* _DATA TO USE_
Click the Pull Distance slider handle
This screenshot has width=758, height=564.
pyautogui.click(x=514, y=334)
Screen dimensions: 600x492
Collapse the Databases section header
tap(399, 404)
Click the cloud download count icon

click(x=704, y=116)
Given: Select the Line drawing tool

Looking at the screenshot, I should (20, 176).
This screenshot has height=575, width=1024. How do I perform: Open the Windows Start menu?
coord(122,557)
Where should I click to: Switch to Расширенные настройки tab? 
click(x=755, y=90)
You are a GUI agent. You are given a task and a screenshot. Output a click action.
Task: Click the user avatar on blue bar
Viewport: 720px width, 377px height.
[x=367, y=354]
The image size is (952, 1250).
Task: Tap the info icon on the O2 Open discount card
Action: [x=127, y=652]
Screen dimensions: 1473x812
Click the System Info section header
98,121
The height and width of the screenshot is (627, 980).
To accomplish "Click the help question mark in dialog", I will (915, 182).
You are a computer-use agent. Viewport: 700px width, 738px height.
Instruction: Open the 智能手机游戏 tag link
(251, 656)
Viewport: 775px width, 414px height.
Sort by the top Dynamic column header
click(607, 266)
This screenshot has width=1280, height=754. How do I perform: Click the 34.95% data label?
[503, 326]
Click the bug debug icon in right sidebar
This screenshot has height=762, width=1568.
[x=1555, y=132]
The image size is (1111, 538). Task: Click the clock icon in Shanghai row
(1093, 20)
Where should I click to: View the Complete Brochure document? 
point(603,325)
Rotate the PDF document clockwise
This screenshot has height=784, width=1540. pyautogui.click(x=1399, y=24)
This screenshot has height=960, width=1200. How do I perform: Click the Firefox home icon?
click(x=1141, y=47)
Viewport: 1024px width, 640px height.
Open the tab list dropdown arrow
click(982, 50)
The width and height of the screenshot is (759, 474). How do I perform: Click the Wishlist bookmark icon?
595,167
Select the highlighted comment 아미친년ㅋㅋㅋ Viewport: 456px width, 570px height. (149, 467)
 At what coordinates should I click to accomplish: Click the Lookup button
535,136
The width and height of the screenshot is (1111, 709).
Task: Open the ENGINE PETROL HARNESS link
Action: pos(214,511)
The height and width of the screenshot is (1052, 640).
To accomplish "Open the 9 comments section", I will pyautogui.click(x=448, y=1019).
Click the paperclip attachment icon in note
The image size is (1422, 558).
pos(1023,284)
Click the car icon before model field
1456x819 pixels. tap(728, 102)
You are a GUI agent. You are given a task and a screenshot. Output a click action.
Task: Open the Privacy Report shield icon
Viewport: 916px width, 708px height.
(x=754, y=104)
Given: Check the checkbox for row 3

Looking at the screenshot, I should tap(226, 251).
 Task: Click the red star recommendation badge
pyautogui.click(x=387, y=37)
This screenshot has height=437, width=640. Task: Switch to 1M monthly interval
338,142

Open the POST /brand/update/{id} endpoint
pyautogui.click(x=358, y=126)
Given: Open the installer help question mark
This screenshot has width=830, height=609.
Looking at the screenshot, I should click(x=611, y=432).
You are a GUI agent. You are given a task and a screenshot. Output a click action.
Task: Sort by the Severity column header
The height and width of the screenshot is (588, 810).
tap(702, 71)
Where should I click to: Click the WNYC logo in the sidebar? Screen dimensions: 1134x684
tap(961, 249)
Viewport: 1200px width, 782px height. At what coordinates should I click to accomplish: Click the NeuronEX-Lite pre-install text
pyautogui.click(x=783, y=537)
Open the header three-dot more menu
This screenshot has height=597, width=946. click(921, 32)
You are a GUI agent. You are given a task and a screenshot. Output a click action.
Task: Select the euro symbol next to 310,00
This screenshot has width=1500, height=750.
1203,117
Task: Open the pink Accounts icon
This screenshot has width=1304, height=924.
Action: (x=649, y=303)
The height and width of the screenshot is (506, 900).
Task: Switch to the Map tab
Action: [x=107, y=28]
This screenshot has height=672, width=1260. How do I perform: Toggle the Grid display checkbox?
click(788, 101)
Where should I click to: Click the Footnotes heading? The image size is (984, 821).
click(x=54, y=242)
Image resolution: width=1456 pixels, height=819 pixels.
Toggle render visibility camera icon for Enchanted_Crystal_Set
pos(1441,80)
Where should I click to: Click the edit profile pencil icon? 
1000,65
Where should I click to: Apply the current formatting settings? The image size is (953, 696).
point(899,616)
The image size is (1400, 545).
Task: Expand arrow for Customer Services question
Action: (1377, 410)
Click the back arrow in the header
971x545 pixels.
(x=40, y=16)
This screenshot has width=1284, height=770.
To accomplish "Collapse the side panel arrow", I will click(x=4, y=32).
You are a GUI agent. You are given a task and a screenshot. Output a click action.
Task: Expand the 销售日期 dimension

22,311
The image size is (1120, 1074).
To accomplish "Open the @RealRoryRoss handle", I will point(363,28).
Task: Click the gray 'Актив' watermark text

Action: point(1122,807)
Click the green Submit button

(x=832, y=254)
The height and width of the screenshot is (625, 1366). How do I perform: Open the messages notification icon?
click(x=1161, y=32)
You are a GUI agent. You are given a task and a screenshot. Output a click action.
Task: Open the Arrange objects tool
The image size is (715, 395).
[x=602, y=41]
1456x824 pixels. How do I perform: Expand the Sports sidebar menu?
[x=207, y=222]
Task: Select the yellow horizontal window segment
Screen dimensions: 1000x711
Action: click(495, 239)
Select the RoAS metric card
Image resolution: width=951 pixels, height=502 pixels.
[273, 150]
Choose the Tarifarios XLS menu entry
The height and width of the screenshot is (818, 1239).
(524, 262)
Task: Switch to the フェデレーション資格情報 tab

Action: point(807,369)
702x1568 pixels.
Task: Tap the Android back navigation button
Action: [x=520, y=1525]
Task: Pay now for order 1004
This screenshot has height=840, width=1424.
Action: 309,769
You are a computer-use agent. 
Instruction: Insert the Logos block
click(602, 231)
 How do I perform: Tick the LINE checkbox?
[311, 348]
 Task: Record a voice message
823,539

* _EXERCISE_
Return every line from the material that contains the word "computer".

* _COMPLETED EXERCISE_
You are a computer-use agent. Viewport: 700px width, 738px height.
You are a computer-use agent. 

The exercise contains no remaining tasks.